DOCUMENT SECTION section start

= James Biber =

American architect

James Biber is an American architect and partner at the firm Biber Architects, based in New York. He was a partner at design firm Pentagram between 1991–2010.

== Early life and education ==
Biber was born in New Rochelle, New York. He attended Cornell University where he studied biology before graduating with a degree in architecture in 1976. Upon graduation Biber received the Matthew DelGaudio Award in total design and the Shreve Fund Award, as well as the James Eidlitz Traveling Fellowship, on which he traveled in Europe for 6 months.

==Career==
Biber spent his early career at Paul Segal Associates, becoming senior associate and leaving in 1984 to establish his own practice. Biber's firm practiced in a studio that included Carin Goldberg, a graphic designer whom he married in 1987, and designer Gene Greif.

In 1991, the design firm Pentagram invited Biber to join as a partner in the New York office as the first architect in that office. Biber designed Pentagram's former office at 204 Fifth Avenue. He left the company in October 2010 to establish his own New York-based studio, Biber Architects. 2022 book Pentagram: Living By Design cited financial difficulties, notably disparities between project timelines in graphic design and architecture, as the primary reason for Biber's departure.

=== Notable buildings and projects ===
Biber described his work as the "Architecture of Identity." He designed the USA Pavilion for Expo Milano 2015. Biber's career has also included the design of the Harley-Davidson Museum in Milwaukee, 2008; oceanfront houses in Montauk, NY; a restoration of the 1934 Sten-Frenke house in Santa Monica, by Richard Neutra; along with projects at Celebration, Florida; store, suites and lounges in the Arizona Cardinals Football Stadium (by Peter Eisenman) in Phoenix, Arizona; and headquarters for the Muzak corporation in Fort Mill, South Carolina.

He designed the Needle and Button kiosk for the Fashion Center BID in New York's fashion district; a pop-up restaurant for the James Beard Foundation, JBF LTD; the Public Gallery at the Koch Institute for Integrative Cancer Research; the Visitor Center for Philip Johnson's Glass House in New Canaan, CT; sets for The Daily Show with Jon Stewart; the Macaulay Honors College at CUNY; and the JEHT Foundation headquarters.

== Publications ==
Biber's work has appeared in numerous books and articles including Houses of the Hamptons by Paul Goldberger, "Restaurants that Work" by Martin Dorf, articles in The New York Times, The New York Times Magazine, New York Magazine, Architect, Architectural Record, Blueprint, Metropolis, Metropolitan Home, Interiors, Interior Design, I.D., Fast Company, Business Week, The Wall Street Journal, Wallpaper and dozens of other international publications. His work is featured in 3 of the books on Pentagram, Pentagram: the Compendium, Pentagram Book Five and Profile: Pentagram Design as well as in Pentagram Paper 38: The Russian Garbo.

== Awards and recognition ==
James Biber was elected to the American Institute of Architects College of Fellows in 2004. A member of the AIA, NCARB, US Green Building Council, The Architectural League, The Storefront for Art and Architecture and other professional design organizations. He has received awards recognizing his projects from the AIA, SEGD, AIGA, Business Week IDEA Awards. James Biber is a LEED accredited professional (LEED AP).

DOCUMENT SECTION section end

TO DO -
Reproduce the passage from the James Biber article word for word, between "In 1991, the" and "for Biber's departure.", inclusive.

DATA UNDER STUDY section start

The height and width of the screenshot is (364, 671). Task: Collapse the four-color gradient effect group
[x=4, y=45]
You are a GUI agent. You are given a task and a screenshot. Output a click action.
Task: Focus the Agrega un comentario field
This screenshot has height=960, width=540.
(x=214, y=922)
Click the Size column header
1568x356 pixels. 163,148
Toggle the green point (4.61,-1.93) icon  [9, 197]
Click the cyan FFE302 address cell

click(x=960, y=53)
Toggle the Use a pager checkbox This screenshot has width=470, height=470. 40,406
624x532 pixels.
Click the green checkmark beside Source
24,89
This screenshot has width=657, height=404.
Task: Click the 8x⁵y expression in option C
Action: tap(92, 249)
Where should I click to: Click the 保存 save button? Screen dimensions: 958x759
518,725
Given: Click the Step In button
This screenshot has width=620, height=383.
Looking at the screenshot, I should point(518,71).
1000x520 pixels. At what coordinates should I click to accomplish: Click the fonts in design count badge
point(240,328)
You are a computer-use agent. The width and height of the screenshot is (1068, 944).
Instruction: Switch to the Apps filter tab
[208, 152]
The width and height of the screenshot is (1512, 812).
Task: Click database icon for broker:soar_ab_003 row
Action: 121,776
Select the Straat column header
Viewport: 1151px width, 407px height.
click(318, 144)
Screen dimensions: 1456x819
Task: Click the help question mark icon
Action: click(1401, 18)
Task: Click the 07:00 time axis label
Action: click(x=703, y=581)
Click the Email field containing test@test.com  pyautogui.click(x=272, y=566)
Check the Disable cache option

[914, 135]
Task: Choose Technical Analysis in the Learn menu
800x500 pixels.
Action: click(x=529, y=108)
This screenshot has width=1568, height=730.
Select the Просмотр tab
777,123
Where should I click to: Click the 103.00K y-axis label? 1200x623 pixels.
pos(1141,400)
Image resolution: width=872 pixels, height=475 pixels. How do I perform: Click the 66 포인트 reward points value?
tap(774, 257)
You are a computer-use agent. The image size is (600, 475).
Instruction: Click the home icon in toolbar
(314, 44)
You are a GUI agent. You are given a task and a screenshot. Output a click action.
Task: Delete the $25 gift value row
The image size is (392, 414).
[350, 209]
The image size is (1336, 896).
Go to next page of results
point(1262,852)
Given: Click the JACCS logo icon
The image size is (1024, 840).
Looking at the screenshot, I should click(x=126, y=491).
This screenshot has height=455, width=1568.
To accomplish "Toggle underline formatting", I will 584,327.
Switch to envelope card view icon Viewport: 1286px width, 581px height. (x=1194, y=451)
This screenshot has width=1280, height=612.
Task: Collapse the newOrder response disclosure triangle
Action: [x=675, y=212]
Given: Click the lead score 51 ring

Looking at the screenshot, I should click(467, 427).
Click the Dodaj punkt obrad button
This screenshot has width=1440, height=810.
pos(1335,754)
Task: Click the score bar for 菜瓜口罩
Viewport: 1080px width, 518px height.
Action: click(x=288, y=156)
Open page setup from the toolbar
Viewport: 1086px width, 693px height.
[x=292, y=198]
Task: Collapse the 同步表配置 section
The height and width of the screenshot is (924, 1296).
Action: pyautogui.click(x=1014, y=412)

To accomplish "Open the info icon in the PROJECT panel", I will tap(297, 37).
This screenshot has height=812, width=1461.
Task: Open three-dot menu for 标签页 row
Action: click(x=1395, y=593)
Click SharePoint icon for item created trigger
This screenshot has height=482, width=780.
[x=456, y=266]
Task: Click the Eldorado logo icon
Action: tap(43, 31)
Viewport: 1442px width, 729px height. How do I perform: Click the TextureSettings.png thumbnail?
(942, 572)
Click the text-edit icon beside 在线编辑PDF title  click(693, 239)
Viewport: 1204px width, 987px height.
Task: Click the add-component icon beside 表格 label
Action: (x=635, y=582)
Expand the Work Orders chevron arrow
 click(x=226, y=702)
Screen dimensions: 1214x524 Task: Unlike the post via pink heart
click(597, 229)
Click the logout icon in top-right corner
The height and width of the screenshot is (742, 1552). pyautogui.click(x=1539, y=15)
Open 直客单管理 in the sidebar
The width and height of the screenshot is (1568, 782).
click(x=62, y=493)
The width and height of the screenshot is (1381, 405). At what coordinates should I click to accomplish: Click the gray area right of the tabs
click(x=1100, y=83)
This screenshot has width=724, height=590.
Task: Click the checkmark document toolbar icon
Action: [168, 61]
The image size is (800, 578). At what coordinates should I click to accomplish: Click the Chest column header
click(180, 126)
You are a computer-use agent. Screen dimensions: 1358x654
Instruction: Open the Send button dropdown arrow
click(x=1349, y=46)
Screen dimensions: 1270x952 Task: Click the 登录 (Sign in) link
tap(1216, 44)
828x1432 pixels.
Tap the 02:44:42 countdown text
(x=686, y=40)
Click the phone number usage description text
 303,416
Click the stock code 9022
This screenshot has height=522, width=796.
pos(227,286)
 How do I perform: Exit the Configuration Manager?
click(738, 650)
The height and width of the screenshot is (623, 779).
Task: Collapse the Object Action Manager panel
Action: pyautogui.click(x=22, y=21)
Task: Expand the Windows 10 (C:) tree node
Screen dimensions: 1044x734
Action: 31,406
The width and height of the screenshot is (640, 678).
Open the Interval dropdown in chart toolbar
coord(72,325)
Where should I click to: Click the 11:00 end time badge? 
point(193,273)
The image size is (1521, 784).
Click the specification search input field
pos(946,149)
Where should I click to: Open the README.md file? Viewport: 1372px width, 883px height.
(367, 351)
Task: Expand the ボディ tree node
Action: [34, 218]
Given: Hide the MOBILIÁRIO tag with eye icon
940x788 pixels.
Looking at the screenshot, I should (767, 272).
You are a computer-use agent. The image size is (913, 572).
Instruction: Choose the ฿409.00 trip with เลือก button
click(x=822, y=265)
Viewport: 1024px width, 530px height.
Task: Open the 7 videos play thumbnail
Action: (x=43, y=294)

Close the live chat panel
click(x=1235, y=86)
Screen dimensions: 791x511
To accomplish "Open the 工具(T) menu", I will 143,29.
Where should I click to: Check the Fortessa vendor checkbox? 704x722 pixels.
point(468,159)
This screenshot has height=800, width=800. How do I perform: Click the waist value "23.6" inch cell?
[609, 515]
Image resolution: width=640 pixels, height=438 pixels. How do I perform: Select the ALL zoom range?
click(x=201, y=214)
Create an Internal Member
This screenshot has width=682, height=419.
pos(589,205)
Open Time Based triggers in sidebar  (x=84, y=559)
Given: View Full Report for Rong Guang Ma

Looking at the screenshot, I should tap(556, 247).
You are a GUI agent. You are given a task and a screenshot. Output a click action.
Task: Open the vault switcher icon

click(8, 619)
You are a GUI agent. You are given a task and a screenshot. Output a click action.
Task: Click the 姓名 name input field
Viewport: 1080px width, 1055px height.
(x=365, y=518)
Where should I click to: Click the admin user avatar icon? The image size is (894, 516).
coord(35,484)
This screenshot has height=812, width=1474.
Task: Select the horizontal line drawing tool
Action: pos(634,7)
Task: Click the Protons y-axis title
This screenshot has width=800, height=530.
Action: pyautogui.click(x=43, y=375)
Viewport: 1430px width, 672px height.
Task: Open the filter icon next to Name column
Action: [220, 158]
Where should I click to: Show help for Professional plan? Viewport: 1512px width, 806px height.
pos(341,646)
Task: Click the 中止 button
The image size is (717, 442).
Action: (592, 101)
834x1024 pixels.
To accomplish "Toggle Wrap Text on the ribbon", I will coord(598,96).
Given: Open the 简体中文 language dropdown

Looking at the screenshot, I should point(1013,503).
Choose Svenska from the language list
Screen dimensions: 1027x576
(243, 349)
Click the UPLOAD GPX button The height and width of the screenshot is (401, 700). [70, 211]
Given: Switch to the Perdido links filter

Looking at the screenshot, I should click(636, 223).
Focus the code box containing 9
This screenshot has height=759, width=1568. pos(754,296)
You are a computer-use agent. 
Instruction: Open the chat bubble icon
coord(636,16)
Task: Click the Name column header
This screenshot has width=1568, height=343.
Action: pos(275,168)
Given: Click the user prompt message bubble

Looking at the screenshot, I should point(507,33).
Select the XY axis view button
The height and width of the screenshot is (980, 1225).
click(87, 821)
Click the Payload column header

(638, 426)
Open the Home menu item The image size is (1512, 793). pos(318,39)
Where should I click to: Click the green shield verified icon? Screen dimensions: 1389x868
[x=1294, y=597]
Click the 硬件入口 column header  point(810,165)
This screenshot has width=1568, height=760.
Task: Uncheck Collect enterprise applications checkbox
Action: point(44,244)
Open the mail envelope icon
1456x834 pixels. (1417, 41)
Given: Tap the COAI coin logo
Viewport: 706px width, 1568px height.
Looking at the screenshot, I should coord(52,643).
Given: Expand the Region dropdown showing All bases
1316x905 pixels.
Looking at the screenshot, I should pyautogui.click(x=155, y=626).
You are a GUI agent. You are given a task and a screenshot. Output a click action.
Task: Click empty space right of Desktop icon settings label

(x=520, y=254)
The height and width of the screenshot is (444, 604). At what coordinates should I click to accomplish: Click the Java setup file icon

DATA UNDER STUDY section end

ANSWER TO THE EXERCISE -
In 1991, the design firm Pentagram invited Biber to join as a partner in the New York office as the first architect in that office. Biber designed Pentagram's former office at 204 Fifth Avenue. He left the company in October 2010 to establish his own New York-based studio, Biber Architects. 2022 book Pentagram: Living By Design cited financial difficulties, notably disparities between project timelines in graphic design and architecture, as the primary reason for Biber's departure.